## YOUR ASSIGNMENT
Quote every line below exactly and skip any picture.

## DATA EXTRACT
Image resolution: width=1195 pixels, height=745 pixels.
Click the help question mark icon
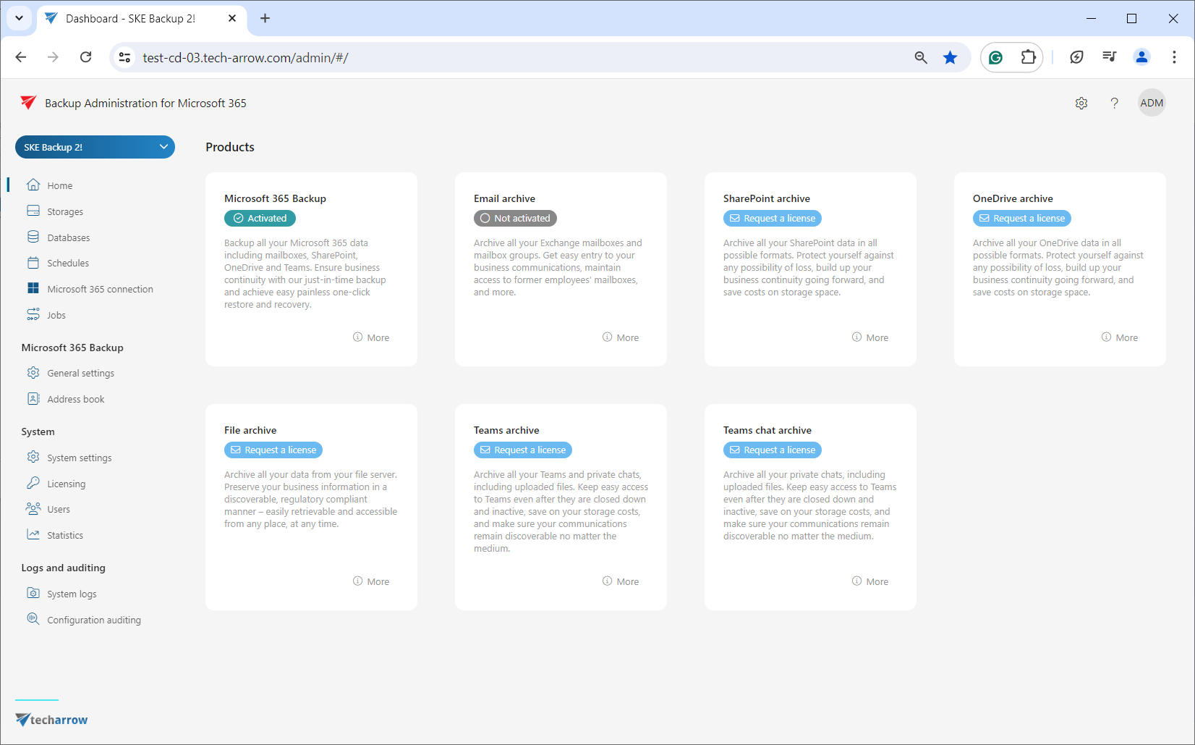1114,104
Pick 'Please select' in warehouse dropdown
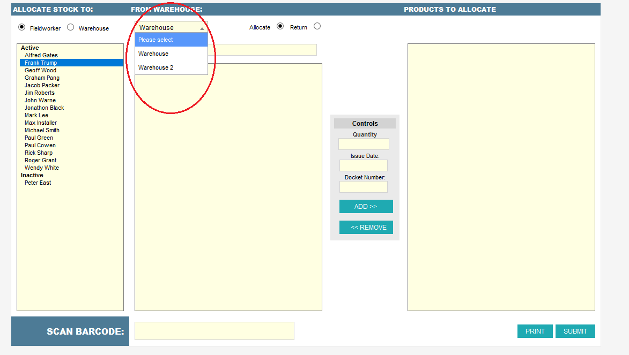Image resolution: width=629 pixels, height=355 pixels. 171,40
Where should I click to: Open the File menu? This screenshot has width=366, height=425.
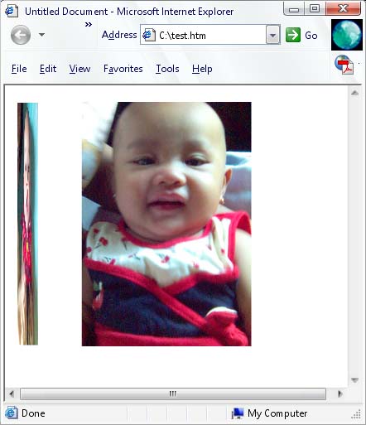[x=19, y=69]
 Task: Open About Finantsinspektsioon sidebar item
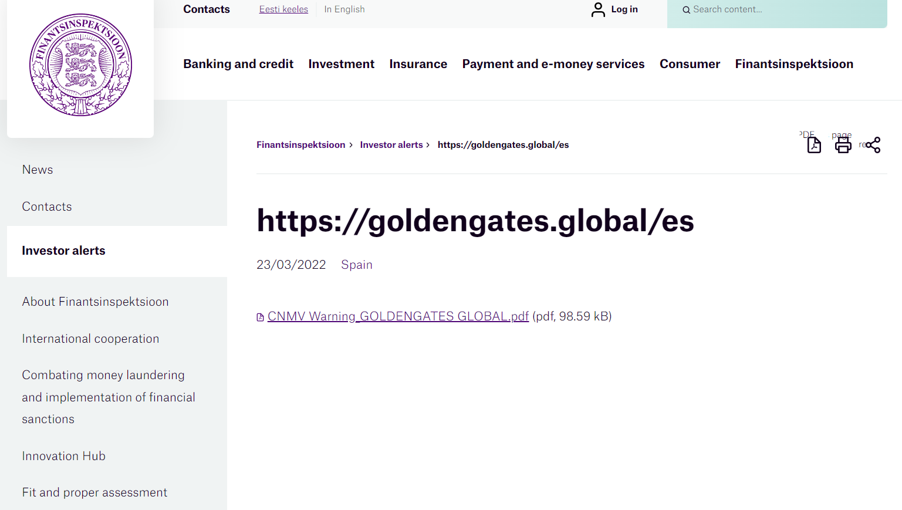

## SOLUTION TO THIS EXERCISE
Image resolution: width=1195 pixels, height=745 pixels.
Click the help question mark icon
1114,104
Pick 'Please select' in warehouse dropdown
Image resolution: width=629 pixels, height=355 pixels. 171,40
Where should I click to: Open the File menu? This screenshot has width=366, height=425.
[x=19, y=69]
 Task: Open About Finantsinspektsioon sidebar item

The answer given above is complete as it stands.